Тогда Юрка первым нарушил тишину и, уставившись на мерцающий огонек свечи, тихо проговорил:
– Ну здравствуй, что ли… отец, – и тут же поразился, как робко и придушенно прозвучал его обычно твердый и уверенный голос. – А ты совсем не изменился, такой же, как на снимке двадцатилетней давности. Я бы тебя в толпе узнал.
– Здравствуй, парень, – выдохнул наконец Флоренский. Бросив сигарету в пепельницу, он, сопя, медленно провел ладонями по лицу, словно смывая остатки затянувшегося сна. А может, сбрасывая с себя наваждение. – Ты очень похож на Надю… на свою мать, – прошептал, медленно отнимая ладони от лица, коммерсант. – Прости ради бога, что спрашиваю об этом, но… когда ты родился? Месяц, день? – Флоренский замолчал, напряженно ожидая ответа и не спуская с сына изучающего взгляда.
– Я понимаю, – кивнул Юрка. – Я родился двадцать третьего февраля семьдесят девятого года в пять часов сорок минут утра. Аккурат в день Советской Армии и Военно-Морского Флота. Из которого я, между прочим, всего две недели назад дембельнулся.
– Все сходится, – словно оглашая приговор суда, торжественно произнес бизнесмен. – Значит, ты действительно мой… сын.
– А ты думал, я шучу? – горько усмехнулся Юрка. – Мыльный сериал разыгрываю – «Моя вторая папа»?!
– Ничего я не думал. У меня не было на это времени. Лакин меня своим известием чуть не угробил. Думал, что для одного из нас дурку вызывать придется. Но я рад тебя видеть. – Эти слова прозвучали как-то не слишком убедительно. – Как там… мать? Наверное, кроет меня, подонка трусливого, на чем свет стоит.

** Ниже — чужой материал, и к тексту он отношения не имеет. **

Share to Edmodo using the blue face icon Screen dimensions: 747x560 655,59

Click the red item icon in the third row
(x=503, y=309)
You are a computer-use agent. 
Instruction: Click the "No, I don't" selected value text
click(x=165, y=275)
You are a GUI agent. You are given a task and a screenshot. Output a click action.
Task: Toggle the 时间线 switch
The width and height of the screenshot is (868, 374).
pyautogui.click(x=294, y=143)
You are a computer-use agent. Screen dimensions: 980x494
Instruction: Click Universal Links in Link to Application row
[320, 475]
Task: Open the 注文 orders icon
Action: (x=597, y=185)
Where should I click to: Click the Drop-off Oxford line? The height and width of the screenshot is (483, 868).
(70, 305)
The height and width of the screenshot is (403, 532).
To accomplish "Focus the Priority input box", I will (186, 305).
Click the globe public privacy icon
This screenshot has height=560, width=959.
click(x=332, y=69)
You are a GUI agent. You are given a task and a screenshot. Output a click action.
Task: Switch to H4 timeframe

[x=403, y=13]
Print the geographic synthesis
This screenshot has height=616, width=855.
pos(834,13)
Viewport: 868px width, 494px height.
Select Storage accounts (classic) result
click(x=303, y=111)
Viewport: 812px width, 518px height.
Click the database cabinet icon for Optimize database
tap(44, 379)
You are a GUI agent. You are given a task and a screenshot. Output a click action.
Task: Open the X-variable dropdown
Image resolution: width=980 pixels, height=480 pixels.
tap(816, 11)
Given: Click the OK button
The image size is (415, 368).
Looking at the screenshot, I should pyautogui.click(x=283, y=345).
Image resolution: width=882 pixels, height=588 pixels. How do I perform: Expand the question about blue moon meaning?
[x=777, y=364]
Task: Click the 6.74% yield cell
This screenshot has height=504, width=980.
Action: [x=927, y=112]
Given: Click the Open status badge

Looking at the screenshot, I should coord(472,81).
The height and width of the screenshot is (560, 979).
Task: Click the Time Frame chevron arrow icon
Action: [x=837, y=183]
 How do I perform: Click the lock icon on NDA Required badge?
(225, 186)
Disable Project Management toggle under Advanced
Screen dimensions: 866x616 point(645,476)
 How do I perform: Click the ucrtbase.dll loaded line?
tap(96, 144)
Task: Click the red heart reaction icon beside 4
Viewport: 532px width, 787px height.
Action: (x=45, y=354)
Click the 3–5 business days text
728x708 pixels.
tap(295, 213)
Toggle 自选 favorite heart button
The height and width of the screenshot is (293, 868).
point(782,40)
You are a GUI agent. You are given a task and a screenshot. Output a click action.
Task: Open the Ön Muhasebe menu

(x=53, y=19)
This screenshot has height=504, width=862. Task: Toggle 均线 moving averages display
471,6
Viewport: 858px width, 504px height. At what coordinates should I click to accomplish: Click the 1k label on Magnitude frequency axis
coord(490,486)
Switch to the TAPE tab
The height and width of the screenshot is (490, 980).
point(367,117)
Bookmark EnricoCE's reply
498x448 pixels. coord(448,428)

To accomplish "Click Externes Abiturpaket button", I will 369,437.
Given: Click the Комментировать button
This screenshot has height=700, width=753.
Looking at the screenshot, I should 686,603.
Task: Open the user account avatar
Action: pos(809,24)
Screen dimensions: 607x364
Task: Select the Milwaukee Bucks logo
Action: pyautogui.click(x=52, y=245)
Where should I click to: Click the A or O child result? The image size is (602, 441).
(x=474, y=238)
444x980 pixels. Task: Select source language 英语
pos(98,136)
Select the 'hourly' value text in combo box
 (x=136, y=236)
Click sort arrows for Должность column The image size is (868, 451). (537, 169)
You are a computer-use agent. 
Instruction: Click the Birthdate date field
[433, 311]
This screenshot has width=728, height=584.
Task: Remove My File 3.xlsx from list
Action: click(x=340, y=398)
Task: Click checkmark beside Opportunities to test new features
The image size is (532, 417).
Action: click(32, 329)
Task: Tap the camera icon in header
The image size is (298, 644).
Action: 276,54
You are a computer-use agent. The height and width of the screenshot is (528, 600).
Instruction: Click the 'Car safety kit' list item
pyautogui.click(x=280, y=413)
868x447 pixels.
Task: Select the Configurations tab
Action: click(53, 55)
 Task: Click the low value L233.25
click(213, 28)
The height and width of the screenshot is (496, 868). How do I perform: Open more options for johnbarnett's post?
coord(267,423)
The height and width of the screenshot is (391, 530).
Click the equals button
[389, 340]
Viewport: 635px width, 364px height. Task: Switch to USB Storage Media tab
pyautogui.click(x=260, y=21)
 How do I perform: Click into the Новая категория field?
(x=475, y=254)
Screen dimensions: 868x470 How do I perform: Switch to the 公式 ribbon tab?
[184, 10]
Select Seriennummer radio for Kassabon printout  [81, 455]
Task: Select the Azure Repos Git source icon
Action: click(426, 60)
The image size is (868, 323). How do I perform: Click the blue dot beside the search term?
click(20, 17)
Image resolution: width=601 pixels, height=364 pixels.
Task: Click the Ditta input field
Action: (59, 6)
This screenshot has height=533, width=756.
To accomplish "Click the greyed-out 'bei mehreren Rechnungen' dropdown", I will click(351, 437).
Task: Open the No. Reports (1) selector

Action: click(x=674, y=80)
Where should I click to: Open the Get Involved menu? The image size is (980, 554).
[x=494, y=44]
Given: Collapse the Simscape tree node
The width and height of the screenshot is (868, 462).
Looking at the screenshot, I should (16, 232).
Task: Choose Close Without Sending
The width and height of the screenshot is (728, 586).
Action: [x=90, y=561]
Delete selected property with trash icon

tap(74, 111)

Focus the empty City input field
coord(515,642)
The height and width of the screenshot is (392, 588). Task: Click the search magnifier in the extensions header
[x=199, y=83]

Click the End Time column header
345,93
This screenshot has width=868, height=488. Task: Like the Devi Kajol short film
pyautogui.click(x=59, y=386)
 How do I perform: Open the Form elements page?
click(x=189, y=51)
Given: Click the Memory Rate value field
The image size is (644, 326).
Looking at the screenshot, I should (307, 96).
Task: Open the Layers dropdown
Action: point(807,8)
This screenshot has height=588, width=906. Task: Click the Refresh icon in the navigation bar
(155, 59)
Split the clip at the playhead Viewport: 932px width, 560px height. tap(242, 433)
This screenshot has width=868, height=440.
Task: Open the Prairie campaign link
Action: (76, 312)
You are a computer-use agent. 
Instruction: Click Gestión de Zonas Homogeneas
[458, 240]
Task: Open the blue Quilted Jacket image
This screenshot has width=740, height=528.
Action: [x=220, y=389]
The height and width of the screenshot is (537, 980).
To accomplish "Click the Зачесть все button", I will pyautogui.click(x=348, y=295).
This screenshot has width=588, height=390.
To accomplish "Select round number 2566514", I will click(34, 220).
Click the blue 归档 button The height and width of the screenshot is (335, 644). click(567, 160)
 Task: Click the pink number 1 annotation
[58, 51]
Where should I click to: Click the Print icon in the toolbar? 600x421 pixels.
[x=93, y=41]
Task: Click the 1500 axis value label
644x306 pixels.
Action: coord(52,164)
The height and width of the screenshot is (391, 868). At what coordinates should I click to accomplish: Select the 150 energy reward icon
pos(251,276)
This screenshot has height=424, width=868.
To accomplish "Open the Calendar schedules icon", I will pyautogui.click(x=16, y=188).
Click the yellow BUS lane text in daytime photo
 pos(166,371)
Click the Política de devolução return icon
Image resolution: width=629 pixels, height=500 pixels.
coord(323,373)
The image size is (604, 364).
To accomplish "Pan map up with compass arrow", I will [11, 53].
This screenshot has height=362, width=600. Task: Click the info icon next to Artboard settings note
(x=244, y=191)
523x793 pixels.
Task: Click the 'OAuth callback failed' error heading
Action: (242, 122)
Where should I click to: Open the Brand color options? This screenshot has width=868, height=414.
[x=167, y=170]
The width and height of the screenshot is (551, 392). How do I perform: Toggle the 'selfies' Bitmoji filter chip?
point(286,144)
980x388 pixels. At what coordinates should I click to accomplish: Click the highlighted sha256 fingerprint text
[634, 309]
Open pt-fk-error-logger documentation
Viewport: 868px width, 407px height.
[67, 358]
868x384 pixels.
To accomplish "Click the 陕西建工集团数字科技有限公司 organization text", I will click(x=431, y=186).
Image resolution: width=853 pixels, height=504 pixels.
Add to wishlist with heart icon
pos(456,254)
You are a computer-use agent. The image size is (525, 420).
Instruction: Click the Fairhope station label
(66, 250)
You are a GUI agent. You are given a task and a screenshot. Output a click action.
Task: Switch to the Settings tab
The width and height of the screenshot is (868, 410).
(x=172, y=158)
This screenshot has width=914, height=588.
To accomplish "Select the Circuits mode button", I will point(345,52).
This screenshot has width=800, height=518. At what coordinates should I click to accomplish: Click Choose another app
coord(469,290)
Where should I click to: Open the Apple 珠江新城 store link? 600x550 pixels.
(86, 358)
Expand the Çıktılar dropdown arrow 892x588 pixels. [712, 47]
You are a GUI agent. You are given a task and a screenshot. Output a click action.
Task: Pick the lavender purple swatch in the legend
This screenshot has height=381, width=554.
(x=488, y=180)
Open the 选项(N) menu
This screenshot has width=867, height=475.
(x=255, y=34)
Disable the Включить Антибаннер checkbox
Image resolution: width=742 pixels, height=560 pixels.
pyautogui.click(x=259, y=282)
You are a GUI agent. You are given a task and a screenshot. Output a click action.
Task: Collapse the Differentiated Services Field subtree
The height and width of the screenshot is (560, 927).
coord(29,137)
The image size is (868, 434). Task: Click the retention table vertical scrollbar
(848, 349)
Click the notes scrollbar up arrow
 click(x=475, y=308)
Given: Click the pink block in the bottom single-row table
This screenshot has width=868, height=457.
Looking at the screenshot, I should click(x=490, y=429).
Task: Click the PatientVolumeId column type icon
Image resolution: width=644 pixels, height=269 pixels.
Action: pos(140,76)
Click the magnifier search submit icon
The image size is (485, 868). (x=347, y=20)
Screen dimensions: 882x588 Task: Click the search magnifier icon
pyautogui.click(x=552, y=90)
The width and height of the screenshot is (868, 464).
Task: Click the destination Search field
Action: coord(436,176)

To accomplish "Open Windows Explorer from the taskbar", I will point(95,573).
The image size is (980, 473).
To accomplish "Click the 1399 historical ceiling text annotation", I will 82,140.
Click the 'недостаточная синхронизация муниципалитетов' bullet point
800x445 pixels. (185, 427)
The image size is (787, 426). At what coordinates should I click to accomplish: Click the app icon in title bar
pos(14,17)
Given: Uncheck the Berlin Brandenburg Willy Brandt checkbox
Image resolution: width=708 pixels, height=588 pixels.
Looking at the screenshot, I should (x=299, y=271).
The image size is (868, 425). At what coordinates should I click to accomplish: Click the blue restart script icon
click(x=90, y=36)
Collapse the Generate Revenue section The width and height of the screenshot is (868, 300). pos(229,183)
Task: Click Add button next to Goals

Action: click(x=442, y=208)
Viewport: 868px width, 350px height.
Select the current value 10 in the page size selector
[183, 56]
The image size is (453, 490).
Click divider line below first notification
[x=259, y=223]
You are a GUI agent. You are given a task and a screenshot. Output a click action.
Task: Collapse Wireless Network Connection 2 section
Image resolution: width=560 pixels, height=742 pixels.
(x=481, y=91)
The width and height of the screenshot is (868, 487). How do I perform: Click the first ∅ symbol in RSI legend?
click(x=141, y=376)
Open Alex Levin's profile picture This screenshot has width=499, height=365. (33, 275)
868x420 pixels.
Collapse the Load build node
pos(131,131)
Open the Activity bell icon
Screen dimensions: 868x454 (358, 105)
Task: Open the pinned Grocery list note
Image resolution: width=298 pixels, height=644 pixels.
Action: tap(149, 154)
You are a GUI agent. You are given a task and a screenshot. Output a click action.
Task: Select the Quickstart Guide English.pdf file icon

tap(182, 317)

Заслуженно, наверное… – Флоренский пожал плечами. – Но ведь я даже понятия не имел, что Надежда ждет ребенка! Впрочем, если бы и знал… По правде говоря, парень, у нас с твоей матерью не было очень уж близких отношений и тем более – пылкой любви. Хотя, прости за подробности, я был ее первым мужчиной… История довольно банальная. Познакомились двое молодых людей на танцах, встречались, гуляли, спали вместе, смеялись, а потом все закончилось… Ты уже взрослый мужик и должен понять: нельзя жениться на каждой девчонке, с которой переспал! Что ты на меня так смотришь? Цинично, да?.. Возможно, но лишь в нашем конкретном случае и если смотреть с высоты прошедших лет. Но жизнь – вообще штука циничная. Романтики в джунглях не выживают и до гробовой доски собирают крошки с чужого стола, – сухо процедил Леонид Александрович и, жадно глотнув дыма, хотел сказать что-то еще, но Юрка не дал ему этого сделать.
– Да знал ты все, знал! – выкрикнул он чуть ли не с яростью, но тут же взял себя в руки и прошептал: – Только теперь это уже не имеет значения. Мама умерла…
Окинув невидящими повлажневшими глазами игорный зал, где копошились у столов безликие посетители, Юрка снова в упор взглянул на отца и удивился той перемене, которая произошла с Флоренским за две промелькнувшие секунды.
Лицо хозяина казино побелело, словно угодило в жидкий азот. Юрка подумал, что сыграть такое невозможно, и, слегка оттаяв сердцем, продолжал уже спокойно:
– Две недели назад… От рака. Она на асбестовом заводе работала. Когда ее в больницу положили, соседка телеграмму у главврача завизировала и в часть отправила. Но наш бат тогда не в базе был… Пока телеграмма до Гудермеса окольными путями дошла, пока в штабе рассмотрели и уволили с боевых на три недели раньше срока, пока из Чечни доехал – успел как раз на похороны… На следующий день дома тетрадку нашел. А там – письмо для меня, неотправленное. И фотография ваша. Видно, чувствовала мама, что больше не увидимся…
Дрогнувшей рукой Юрка достал сигарету из пачки «Петра Первого», прикурил. Закусив нижнюю губу, долго глядел на огонек свечи. Сглотнул подступивший к горлу ком и закончил:
– Она тебя случайно по телевизору узнала, на открытии казино. Вот я и подумал, что неплохо хоть разок увидеть своего настоящего отца. Погибшего, блин, летчика! Мать выдавала за тебя своего двоюродного брата, дядю Георгия. Тот на самом деле был испытателем, только погиб, как выяснилось, еще в семьдесят пятом, в Казахстане, подняв в небо новый «МиГ»…
– Надя рассказывала, помню, – кивнул бизнесмен. – Мне очень жаль, что она… такая молодая. А ты, значит, служил морпехом и воевал в Чечне? – Флоренский с новым интересом разглядывал сына. – У Лакина в охране есть один «краповый берет», тоже там побывал, только в прошлую кампанию… Ладно, шут с ним, давай лучше поговорим о тебе. Чем на гражданке думаешь заняться?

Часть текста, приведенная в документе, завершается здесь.